Re: [PATCH v3 1/1] KVM: arm64: Allow cacheable stage 2 mapping using VMA flags
From: Oliver Upton
Date: Tue Mar 18 2025 - 15:41:24 EST
On Tue, Mar 18, 2025 at 08:35:38PM +0100, David Hildenbrand wrote:
> On 18.03.25 20:27, Catalin Marinas wrote:
> > On Tue, Mar 18, 2025 at 09:55:27AM -0300, Jason Gunthorpe wrote:
> > > On Tue, Mar 18, 2025 at 09:39:30AM +0000, Marc Zyngier wrote:
> > > > The memslot must also be created with a new flag ((2c) in the taxonomy
> > > > above) that carries the "Please map VM_PFNMAP VMAs as cacheable". This
> > > > flag is only allowed if (1) is valid.
> > > >
> > > > This results in the following behaviours:
> > > >
> > > > - If the VMM creates the memslot with the cacheable attribute without
> > > > (1) being advertised, we fail.
> > > >
> > > > - If the VMM creates the memslot without the cacheable attribute, we
> > > > map as NC, as it is today.
> > >
> > > Is that OK though?
> > >
> > > Now we have the MM page tables mapping this memory as cachable but KVM
> > > and the guest is accessing it as non-cached.
> >
> > I don't think we should allow this.
> >
> > > I thought ARM tried hard to avoid creating such mismatches? This is
> > > why the pgprot flags were used to drive this, not an opt-in flag.

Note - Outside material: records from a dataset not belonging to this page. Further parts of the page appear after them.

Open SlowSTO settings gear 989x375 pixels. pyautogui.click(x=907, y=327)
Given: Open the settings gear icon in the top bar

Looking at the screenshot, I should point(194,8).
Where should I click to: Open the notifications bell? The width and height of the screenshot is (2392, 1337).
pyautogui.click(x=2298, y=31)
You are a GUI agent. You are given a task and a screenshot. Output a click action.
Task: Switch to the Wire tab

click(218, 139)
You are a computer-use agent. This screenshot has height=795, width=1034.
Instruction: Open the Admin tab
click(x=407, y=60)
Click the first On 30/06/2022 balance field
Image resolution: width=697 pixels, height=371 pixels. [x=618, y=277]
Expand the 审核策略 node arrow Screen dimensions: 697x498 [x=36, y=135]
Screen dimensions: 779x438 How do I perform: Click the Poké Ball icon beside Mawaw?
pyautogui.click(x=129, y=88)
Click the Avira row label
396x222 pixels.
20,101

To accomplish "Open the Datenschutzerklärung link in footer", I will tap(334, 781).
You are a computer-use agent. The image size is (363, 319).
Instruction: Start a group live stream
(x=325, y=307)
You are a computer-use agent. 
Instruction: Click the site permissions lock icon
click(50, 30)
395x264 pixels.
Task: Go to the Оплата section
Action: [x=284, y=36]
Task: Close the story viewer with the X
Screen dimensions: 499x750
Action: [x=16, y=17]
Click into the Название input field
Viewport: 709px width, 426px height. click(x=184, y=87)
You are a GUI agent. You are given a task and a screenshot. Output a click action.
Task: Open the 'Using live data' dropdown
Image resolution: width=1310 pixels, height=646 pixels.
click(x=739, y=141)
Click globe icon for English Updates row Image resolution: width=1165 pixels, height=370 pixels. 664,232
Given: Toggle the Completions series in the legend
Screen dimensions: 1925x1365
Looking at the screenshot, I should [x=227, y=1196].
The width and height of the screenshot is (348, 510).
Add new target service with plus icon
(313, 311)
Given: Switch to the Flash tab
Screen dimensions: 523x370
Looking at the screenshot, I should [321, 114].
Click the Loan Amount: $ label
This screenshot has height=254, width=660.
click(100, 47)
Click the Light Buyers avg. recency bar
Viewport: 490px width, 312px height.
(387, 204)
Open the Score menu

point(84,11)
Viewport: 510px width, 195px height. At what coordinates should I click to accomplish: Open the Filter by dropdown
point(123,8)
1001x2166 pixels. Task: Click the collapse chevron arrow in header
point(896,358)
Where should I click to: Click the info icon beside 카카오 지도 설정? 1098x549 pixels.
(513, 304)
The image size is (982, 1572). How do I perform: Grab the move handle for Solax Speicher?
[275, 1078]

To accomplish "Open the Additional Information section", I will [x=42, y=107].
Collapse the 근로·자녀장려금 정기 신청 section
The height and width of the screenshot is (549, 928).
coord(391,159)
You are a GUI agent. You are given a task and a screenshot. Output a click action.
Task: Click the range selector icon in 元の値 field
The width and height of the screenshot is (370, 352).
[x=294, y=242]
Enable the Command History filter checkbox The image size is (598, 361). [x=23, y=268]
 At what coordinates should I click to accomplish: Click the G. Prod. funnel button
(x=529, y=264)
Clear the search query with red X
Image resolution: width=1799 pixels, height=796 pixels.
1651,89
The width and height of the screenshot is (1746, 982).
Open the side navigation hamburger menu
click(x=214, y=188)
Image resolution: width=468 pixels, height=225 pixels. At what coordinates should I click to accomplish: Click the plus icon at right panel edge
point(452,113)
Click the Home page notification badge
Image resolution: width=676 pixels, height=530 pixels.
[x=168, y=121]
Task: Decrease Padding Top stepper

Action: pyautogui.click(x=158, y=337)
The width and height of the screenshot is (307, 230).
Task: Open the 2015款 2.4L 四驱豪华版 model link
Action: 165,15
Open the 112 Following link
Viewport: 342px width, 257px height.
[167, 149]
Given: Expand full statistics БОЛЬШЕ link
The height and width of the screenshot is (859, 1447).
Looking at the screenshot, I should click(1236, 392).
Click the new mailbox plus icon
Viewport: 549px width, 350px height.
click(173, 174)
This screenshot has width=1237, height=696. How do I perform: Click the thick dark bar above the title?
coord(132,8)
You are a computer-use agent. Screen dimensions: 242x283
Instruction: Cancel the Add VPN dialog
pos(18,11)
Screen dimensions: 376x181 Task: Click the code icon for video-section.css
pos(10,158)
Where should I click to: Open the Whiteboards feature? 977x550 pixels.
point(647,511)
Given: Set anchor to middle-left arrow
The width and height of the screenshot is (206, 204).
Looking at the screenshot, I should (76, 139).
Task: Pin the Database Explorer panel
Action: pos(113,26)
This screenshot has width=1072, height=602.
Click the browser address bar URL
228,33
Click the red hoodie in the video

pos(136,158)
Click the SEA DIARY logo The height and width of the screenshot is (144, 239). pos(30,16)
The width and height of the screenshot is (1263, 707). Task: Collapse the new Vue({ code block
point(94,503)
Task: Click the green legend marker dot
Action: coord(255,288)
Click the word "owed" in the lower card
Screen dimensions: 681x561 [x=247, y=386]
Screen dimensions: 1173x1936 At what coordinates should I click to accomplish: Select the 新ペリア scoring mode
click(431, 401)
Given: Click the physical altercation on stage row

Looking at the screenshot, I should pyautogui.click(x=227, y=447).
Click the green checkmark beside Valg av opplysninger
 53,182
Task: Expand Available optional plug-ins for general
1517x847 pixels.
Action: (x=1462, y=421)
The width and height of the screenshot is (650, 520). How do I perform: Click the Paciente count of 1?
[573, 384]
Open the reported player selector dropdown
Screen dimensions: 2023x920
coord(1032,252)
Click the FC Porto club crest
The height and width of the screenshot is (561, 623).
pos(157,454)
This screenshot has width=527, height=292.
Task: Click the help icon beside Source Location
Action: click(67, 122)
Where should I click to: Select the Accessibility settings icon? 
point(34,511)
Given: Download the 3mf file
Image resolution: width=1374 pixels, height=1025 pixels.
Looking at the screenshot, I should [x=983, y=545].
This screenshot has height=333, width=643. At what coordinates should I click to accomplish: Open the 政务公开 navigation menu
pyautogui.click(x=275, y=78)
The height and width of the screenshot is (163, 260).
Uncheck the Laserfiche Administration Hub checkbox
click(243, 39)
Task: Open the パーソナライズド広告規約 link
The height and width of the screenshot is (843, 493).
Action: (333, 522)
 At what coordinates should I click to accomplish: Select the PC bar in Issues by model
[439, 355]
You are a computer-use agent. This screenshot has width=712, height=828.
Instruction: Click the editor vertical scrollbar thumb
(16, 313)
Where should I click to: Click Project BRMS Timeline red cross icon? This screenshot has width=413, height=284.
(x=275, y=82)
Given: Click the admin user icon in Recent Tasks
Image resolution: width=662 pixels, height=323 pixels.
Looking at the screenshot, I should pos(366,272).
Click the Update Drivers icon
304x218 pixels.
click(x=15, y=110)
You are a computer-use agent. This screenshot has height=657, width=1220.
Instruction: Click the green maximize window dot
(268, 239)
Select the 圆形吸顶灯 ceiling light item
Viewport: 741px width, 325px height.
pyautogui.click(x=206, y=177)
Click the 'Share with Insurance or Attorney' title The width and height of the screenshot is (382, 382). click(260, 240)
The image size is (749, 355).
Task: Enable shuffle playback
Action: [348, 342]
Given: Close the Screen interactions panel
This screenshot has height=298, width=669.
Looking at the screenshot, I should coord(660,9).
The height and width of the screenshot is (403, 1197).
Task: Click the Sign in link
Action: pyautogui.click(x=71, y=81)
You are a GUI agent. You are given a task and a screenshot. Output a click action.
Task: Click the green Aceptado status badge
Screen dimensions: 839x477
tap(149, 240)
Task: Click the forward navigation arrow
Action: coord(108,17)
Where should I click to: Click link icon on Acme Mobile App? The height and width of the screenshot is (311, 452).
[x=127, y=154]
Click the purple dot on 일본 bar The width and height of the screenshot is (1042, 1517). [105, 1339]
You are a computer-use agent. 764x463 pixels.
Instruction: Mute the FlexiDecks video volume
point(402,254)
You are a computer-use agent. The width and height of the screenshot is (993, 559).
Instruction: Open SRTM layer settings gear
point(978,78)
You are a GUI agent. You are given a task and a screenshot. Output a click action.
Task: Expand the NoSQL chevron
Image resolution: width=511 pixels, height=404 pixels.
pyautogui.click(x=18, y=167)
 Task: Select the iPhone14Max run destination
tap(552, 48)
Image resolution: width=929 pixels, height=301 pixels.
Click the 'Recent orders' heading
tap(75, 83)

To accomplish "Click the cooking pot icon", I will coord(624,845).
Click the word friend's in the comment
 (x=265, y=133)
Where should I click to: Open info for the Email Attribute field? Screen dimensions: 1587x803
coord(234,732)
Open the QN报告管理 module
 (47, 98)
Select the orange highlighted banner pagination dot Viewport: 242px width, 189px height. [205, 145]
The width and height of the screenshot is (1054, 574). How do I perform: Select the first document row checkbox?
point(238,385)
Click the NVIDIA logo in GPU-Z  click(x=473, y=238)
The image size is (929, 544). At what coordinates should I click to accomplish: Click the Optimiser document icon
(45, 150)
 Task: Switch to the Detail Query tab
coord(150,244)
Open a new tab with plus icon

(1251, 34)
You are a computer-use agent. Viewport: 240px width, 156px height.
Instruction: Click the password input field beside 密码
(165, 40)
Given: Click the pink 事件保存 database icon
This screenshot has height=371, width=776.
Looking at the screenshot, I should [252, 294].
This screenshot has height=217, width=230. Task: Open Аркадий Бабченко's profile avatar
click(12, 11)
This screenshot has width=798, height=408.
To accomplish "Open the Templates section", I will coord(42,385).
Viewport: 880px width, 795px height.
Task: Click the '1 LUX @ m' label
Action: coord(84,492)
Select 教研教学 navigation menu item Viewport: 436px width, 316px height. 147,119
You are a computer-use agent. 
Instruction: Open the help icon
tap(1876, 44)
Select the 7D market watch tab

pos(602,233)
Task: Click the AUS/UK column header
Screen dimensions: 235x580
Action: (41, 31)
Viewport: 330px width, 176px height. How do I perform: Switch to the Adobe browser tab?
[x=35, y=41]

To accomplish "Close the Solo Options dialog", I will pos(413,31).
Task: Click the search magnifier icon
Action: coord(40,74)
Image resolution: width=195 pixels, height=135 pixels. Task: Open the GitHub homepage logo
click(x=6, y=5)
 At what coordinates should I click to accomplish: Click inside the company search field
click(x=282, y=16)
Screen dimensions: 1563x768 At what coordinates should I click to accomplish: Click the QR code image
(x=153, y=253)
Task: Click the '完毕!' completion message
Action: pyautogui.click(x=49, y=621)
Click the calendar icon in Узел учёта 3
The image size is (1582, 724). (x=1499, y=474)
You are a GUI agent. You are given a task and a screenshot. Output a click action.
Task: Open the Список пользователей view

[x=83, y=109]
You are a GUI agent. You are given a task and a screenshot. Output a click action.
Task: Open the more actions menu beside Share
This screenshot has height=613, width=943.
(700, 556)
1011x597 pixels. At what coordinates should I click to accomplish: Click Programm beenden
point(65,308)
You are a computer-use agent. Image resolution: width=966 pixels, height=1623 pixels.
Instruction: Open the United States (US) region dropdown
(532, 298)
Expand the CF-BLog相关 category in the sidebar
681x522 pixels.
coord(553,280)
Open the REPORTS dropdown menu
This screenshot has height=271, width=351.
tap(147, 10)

To
> > > prevent userspace from forcing a mismatch.
> >
> > We have the vma->vm_page_prot when the memslot is added, so we could use
> > this instead of additional KVM flags.
>
> I thought we try to avoid messing with the VMA when adding memslots; because
> KVM_CAP_SYNC_MMU allows user space for changing the VMAs afterwards without
> changing the memslot?
Any checks on the VMA at memslot creation is done out of courtesy to
userspace so it 'fails fast'. We repeat checks on the VMA at the time of
fault to handle userspace twiddling VMAs behind our back.
VM_MTE_ALLOWED is an example of this.